Christian Jaccard : point, ligne, nœud

En une trentaine de pièces et objets de décoration, la rétrospective consacrée au travail de l'artiste compose une ode au nœud.


Christian Jaccard.
© Françoise Monnin.
ROUBAIX. «Je ne souhaitais pas faire une “rétrospective”», explique Jaccard. «Je pense que le terme de “confrontation” est plus intéressant. Au sens judiciaire : il s’agit d’instruire un dossier». Le dossier Jaccard est des plus passionnants, comme en atteste la centaine de pièces présentées, allant de la série des Outils du début des années 1970 à celle du Concept supranodal des années 1990, en passant par les Toiles calcinées des années 1980 : rien que des histoires de cordes nouées et de surfaces brûlées ! «Depuis une trentaine d’années, je me suis inquiété de creuser une relation entre l’énergie fulminante et l’inertie compulsive». Le résultat est là : des alignements de petites formes viriles (parfois rassemblées dans des boîtes à couvercles) et des toiles monumentales suspendues. Des nœuds dont on se demande s’ils retiennent ou s’ils étouffent, et des brûlures évoquant simultanément la purification et la destruction. Quoi de plus paradoxal qu’une corde à nœud, si redoutable dans les mains d’un bourreau, si précieuse dans celles d’un évadé ? Il y a de la Pénélope et de l’Arachné en chacun de nous...

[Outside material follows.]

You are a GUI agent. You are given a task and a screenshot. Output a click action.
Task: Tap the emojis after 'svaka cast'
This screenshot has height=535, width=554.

Des nœuds et... des ricochets
Tout l’œuvre de Jaccard est ainsi, virtuose, à la fois très beau pour l’œil et fort dérangeant pour l’esprit. On songe à Twombly, à Rothko, au meilleur de la création occidentale de l’après-Seconde Guerre mondiale. Aux cavaliers de notre Apocalypse également, qui ont remplacé le «point, ligne, plan» moderne, énoncé par Kandinsky, par le «point, ligne, nœud» existentiel de Jaccard. Dans une autre salle de l’exposition, le musée, dont la vocation première concerne les arts décoratifs, présente des objets dessinés par Jaccard pour la table et la décoration. Il parle de «ricochets» de son travail, à propos du séduisant service de Sèvres en porcelaine, des brûle-parfums en bronze ou encore des sulfureuses embrasses en cuir rouge, récemment réalisées par la maison de passementeries Van Lathem, mécène de l’exposition. Si l’inquiétude de Jaccard peut se décliner en style, elle n’en demeure pas moins une qualité.